■ **YOUR INSTRUCTIONS**
Copy out the listing, starting at the line containing "You are a computer-use" and ending at the line containing "pos(62,436)", both included, with each line unchanged.

■ **DATA LISTING**
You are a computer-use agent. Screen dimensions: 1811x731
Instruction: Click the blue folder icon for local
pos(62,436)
* * *
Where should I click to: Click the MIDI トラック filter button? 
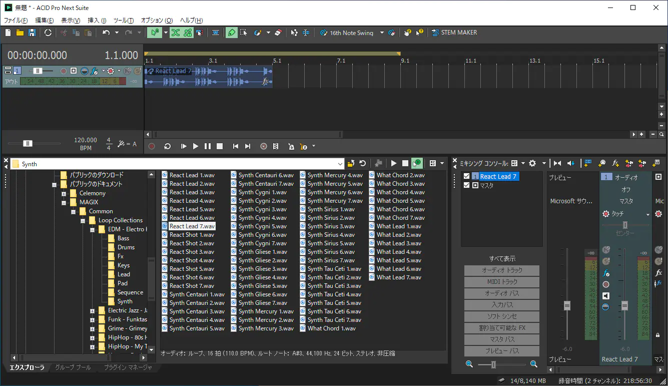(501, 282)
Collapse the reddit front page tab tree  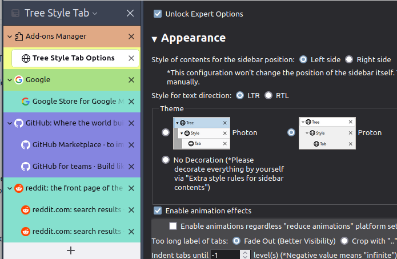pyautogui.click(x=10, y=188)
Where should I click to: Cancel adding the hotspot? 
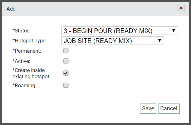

■ **COMPLETE ANSWER**
You are a computer-use agent. Screen dimensions: 1811x731
Instruction: Click the blue folder icon for local
pos(62,436)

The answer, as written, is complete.